= EXERCISE DIRECTIONS =
Return all the entries below exactly as they were given.

[Stored items]
━━━━━━━━━━━━━━━━━━━━

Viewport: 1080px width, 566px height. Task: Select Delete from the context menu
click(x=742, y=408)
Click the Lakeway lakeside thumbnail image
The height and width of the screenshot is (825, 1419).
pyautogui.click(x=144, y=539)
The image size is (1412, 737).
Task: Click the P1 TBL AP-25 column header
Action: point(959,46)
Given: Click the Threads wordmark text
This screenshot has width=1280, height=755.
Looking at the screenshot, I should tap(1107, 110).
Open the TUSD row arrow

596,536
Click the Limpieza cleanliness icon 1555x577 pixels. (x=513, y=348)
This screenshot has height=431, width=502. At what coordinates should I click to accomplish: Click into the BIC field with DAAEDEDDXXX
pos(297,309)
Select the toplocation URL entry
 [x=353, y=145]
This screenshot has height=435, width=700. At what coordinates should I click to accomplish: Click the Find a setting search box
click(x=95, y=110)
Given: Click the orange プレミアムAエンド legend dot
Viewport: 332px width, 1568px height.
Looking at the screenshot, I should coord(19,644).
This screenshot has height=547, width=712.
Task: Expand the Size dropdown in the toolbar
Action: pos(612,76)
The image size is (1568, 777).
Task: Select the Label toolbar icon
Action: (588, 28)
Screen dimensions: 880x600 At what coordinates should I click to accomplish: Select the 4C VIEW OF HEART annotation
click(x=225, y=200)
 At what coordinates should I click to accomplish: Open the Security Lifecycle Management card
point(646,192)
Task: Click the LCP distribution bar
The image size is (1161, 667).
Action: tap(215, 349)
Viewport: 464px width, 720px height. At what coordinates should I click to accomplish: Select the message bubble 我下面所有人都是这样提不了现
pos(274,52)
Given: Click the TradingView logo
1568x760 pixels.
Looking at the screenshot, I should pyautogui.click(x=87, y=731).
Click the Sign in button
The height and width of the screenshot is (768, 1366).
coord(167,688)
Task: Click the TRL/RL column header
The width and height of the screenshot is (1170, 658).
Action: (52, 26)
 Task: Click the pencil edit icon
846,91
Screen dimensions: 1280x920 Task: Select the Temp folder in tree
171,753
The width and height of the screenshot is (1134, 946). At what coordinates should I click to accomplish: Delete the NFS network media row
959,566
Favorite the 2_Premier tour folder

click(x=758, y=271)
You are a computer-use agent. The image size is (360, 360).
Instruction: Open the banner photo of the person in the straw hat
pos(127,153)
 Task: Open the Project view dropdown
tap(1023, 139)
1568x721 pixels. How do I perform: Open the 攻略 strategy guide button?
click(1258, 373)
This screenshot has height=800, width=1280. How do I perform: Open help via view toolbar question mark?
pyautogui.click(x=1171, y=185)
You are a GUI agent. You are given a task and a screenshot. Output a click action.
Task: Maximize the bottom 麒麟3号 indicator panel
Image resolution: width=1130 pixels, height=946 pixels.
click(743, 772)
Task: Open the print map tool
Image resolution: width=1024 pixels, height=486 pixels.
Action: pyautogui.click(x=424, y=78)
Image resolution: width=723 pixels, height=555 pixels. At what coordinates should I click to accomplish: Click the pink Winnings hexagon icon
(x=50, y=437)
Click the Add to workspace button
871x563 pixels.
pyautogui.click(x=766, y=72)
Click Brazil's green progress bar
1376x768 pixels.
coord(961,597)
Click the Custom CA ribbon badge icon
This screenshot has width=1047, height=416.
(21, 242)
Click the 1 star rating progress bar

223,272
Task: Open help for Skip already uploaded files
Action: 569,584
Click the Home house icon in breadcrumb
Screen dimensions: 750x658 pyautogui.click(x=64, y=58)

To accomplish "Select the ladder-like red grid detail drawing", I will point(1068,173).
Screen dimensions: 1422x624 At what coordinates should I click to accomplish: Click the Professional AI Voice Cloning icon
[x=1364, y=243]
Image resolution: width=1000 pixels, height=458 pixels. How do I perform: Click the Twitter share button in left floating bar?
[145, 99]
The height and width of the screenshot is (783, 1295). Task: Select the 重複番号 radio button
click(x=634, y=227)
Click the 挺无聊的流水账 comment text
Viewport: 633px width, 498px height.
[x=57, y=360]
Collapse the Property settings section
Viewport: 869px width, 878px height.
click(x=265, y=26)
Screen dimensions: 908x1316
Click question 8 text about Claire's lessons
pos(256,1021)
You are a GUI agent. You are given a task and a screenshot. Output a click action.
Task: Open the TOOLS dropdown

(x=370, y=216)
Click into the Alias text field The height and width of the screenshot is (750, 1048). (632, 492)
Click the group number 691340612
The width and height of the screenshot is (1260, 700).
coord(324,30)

━━━━━━━━━━━━━━━━━━━━

= PROBLEM SOLUTION =
Viewport: 1080px width, 566px height. Task: Select Delete from the context menu
click(x=742, y=408)
Click the Lakeway lakeside thumbnail image
The height and width of the screenshot is (825, 1419).
pyautogui.click(x=144, y=539)
The image size is (1412, 737).
Task: Click the P1 TBL AP-25 column header
Action: point(959,46)
Given: Click the Threads wordmark text
This screenshot has width=1280, height=755.
Looking at the screenshot, I should tap(1107, 110).
Open the TUSD row arrow

596,536
Click the Limpieza cleanliness icon 1555x577 pixels. (x=513, y=348)
This screenshot has height=431, width=502. At what coordinates should I click to accomplish: Click into the BIC field with DAAEDEDDXXX
pos(297,309)
Select the toplocation URL entry
 [x=353, y=145]
This screenshot has height=435, width=700. At what coordinates should I click to accomplish: Click the Find a setting search box
click(x=95, y=110)
Given: Click the orange プレミアムAエンド legend dot
Viewport: 332px width, 1568px height.
Looking at the screenshot, I should coord(19,644).
This screenshot has height=547, width=712.
Task: Expand the Size dropdown in the toolbar
Action: pos(612,76)
The image size is (1568, 777).
Task: Select the Label toolbar icon
Action: (588, 28)
Screen dimensions: 880x600 At what coordinates should I click to accomplish: Select the 4C VIEW OF HEART annotation
click(x=225, y=200)
 At what coordinates should I click to accomplish: Open the Security Lifecycle Management card
point(646,192)
Task: Click the LCP distribution bar
The image size is (1161, 667).
Action: tap(215, 349)
Viewport: 464px width, 720px height. At what coordinates should I click to accomplish: Select the message bubble 我下面所有人都是这样提不了现
pos(274,52)
Given: Click the TradingView logo
1568x760 pixels.
Looking at the screenshot, I should pyautogui.click(x=87, y=731).
Click the Sign in button
The height and width of the screenshot is (768, 1366).
coord(167,688)
Task: Click the TRL/RL column header
The width and height of the screenshot is (1170, 658).
Action: (52, 26)
 Task: Click the pencil edit icon
846,91
Screen dimensions: 1280x920 Task: Select the Temp folder in tree
171,753
The width and height of the screenshot is (1134, 946). At what coordinates should I click to accomplish: Delete the NFS network media row
959,566
Favorite the 2_Premier tour folder

click(x=758, y=271)
You are a computer-use agent. The image size is (360, 360).
Instruction: Open the banner photo of the person in the straw hat
pos(127,153)
 Task: Open the Project view dropdown
tap(1023, 139)
1568x721 pixels. How do I perform: Open the 攻略 strategy guide button?
click(1258, 373)
This screenshot has height=800, width=1280. How do I perform: Open help via view toolbar question mark?
pyautogui.click(x=1171, y=185)
You are a GUI agent. You are given a task and a screenshot. Output a click action.
Task: Maximize the bottom 麒麟3号 indicator panel
Image resolution: width=1130 pixels, height=946 pixels.
click(743, 772)
Task: Open the print map tool
Image resolution: width=1024 pixels, height=486 pixels.
Action: pyautogui.click(x=424, y=78)
Image resolution: width=723 pixels, height=555 pixels. At what coordinates should I click to accomplish: Click the pink Winnings hexagon icon
(x=50, y=437)
Click the Add to workspace button
871x563 pixels.
pyautogui.click(x=766, y=72)
Click Brazil's green progress bar
1376x768 pixels.
coord(961,597)
Click the Custom CA ribbon badge icon
This screenshot has width=1047, height=416.
(21, 242)
Click the 1 star rating progress bar

223,272
Task: Open help for Skip already uploaded files
Action: 569,584
Click the Home house icon in breadcrumb
Screen dimensions: 750x658 pyautogui.click(x=64, y=58)

To accomplish "Select the ladder-like red grid detail drawing", I will point(1068,173).
Screen dimensions: 1422x624 At what coordinates should I click to accomplish: Click the Professional AI Voice Cloning icon
[x=1364, y=243]
Image resolution: width=1000 pixels, height=458 pixels. How do I perform: Click the Twitter share button in left floating bar?
[145, 99]
The height and width of the screenshot is (783, 1295). Task: Select the 重複番号 radio button
click(x=634, y=227)
Click the 挺无聊的流水账 comment text
Viewport: 633px width, 498px height.
[x=57, y=360]
Collapse the Property settings section
Viewport: 869px width, 878px height.
click(x=265, y=26)
Screen dimensions: 908x1316
Click question 8 text about Claire's lessons
pos(256,1021)
You are a GUI agent. You are given a task and a screenshot. Output a click action.
Task: Open the TOOLS dropdown

(x=370, y=216)
Click into the Alias text field The height and width of the screenshot is (750, 1048). (632, 492)
Click the group number 691340612
The width and height of the screenshot is (1260, 700).
coord(324,30)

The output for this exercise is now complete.